#### PROBLEM DESCRIPTION
Work out the count of lines in the entries below that include "agent", and write only that count.
+++ TASK INPUTS +++
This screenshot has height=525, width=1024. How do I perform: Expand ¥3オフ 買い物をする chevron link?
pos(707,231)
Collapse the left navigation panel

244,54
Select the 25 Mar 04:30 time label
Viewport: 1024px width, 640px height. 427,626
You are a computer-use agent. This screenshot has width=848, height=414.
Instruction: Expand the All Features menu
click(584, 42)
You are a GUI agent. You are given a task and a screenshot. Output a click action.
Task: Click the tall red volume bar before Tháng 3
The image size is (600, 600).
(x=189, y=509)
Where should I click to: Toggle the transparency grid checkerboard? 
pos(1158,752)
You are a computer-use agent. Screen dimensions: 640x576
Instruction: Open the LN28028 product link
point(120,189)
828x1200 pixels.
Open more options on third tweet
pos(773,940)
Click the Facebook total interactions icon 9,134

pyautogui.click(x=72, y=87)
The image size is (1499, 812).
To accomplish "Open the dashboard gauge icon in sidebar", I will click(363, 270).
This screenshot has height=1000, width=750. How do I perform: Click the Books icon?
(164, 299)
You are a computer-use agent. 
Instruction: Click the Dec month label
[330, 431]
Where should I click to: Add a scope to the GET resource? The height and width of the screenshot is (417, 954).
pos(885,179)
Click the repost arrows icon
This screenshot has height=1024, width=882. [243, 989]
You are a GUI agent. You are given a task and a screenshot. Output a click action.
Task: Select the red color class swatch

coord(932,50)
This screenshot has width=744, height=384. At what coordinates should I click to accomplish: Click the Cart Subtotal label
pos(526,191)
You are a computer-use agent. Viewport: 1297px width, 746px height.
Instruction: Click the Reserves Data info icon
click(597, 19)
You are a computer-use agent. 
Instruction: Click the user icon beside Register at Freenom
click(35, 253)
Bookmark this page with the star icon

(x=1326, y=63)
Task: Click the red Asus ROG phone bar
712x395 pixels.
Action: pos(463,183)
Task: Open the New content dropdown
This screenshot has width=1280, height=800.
+++
#### RESPONSE BOX
7